Tableau 1 - Tableau 1Résultats de l’étude de Phase 3 portant sur l’efficacité clinique du vaccin de Johnson & Johnson (cas de COVID-19 confirmés par un TAAN et survenant 14 jours ou plus après l’administration du vaccin ou du placebo)

Issue

Cas groupe expérimental vs témoin

Efficacité %

IC95 %

COVID-19 modérée à grave

116/328

66,9

59,0 à 73,4

COVID-19 grave

14/60

76,7

54,6 à 89,1

COVID-19 modérée à grave, 19-59 ans sans comorbidité

89/258

65,6

56,1 à 73,3

COVID-19 modérée à grave, 18-59 ans avec comorbidité

48/131

63,9

49,4 à 74,7

COVID-19 modérée à grave, 60 ans et plus sans comorbidité

14/57

76,0

56,3 à 87,6

COVID-19 modérée à grave, 60 ans et plus avec comorbidité

22/63

64,9

42,2 à 79,4

COVID-19 modérée à grave aux États-Unis

51/196

74,4

65,0 à 81.6

COVID-19 modérée à grave en Amérique Latine

79/223

64,7

54,1 à 73,0

COVID-19 modérée à grave en Afrique du Sud

43/90

52,0

30,3 à 67,4

COVID-19 ayant entraîné le décès

0/6

100,0

-

Globalement, la performance de ce vaccin en termes d’efficacité semble assez similaire à ce qui a été constaté dans les essais de Phase 3 pour le vaccin d’AstraZeneca avec 1 ou 2 doses(5,6), mais sensiblement moindre que les efficacités observées avec deux doses des vaccins à ARNm de Pfizer et de Moderna(7,8). Il est à noter que les estimés observés dans des essais réalisés dans des contextes épidémiologiques différents et en utilisant des définitions et des méthodes de suivi différentes doivent être interprétés avec prudence. Par ailleurs, nous ne disposons pas encore de données d’efficacité terrain pour le vaccin de Johnson & Johnson.

Sécurité

Les données sur l’innocuité du vaccin de Johnson & Johnson proviennent de l’étude de Phase 3 menée aux États-Unis, en Amérique du Sud et en Afrique du Sud(1). Un total de près de 44 000 sujets âgés de 18 ans et plus ont été randomisés pour recevoir soit le vaccin de Johnson & Johnson ou un placebo. Dans le groupe des vaccinés, 34,6 % étaient âgés de 60 ans et plus. Au moment de l’analyse, le suivi médian était de 58 jours et 56,4 % des sujets avaient été suivis pendant au moins 8 semaines. En excluant les symptômes attribuables à une infection par la COVID-19, la proportion des réactions indésirables graves rapportée était similaire dans les 2 groupes (0,4 %).

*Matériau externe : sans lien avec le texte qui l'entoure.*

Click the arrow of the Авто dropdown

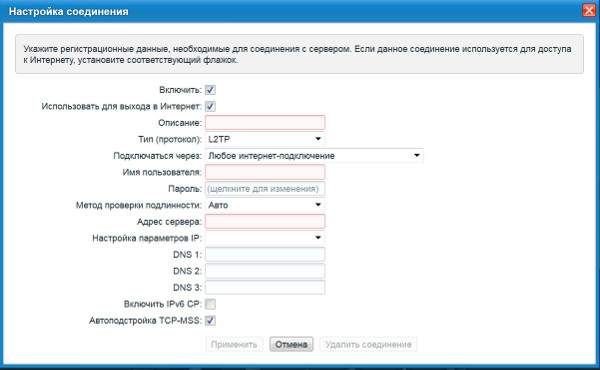pos(318,205)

Par ailleurs, une surveillance active a été effectuée chez un sous-groupe de 6 736 participants pendant 7 jours suivant la vaccination pour des effets indésirables sollicités et pendant 28 jours suivant la vaccination pour des effets indésirables non sollicités. Parmi ce sous-groupe, une douleur au site de l’injection était la réaction locale la plus fréquemment rapportée (48,7 %). Les réactions systémiques les plus fréquentes étaient des céphalées (39,0 %), de la fatigue (38,3 %), des myalgies (33,2 %) et des nausées (14,2 %). Les réactions indésirables étaient généralement plus fréquentes chez les participants plus jeunes. La plupart des réactions sont survenues dans les 2 jours après la vaccination, étaient d’intensité légère à modérée, et duraient de 2 à 3 jours. De la fièvre (supérieure à 38 °C) a été rapportée chez 12,8 % des vaccinés âgés de 18 à 59 ans, et chez 3,1 % de ceux âgés de 60 ans et plus.

Des réactions d’hypersensibilité ont été signalées chez 0,4 % des participants ayant reçu le vaccin et chez 0,3 % des participants ayant reçu le placebo. Notons aussi dans le groupe des vaccinés, 2 cas d’œdème facial ainsi que des réactions allergiques sévères dont 1 cas d’anaphylaxie et 1 cas d’hypersensibilité de type IV (rash érythémateux) ayant débuté 2 jours après la vaccination, suivi d’urticaire généralisée et d’angio-oedème de la lèvre 4 jours après la vaccination, les symptômes étant résorbés dans les 5 semaines pour ce dernier cas.

Des événements thromboemboliques sont survenus chez 15 participants ayant reçu le vaccin et chez 10 participants ayant reçu le placebo. Chez les vaccinés, les cas où on n’a pu exclure le vaccin comme facteur contributoire incluaient : 1 cas de thrombose veineuse cérébrale (sinus transverse), 2 cas de thrombophlébite profonde, 1 cas d’embolie pulmonaire et 1 cas d’hémiparésie. Le cas de thrombose veineuse cérébrale avec thrombocytopénie confirmé par la suite comme appartenant au syndrome TTIV ou VITT (Vaccine-Induced Thrombotic Thrombocytopenia) est survenu chez un sujet masculin âgé de 26 ans. Aucune différence n’a été observée entre le groupe vacciné et le groupe témoin pour le syndrome de Guillain-Barré ou la paralysie faciale (paralysie de Bell). Aucun décès lié au vaccin n’a été signalé durant l’étude de Phase 3.

Lors de la surveillance post-commercialisation du vaccin Ad26.COV2.S aux États-Unis, des cas de thrombose avec thrombocytopénie ont été signalés, ce qui a entraîné une suspension temporaire dans l’utilisation du vaccin par la FDA et les CDC le 13 avril 2021, afin que puisse être menée une investigation approfondie sur la sécurité du vaccin.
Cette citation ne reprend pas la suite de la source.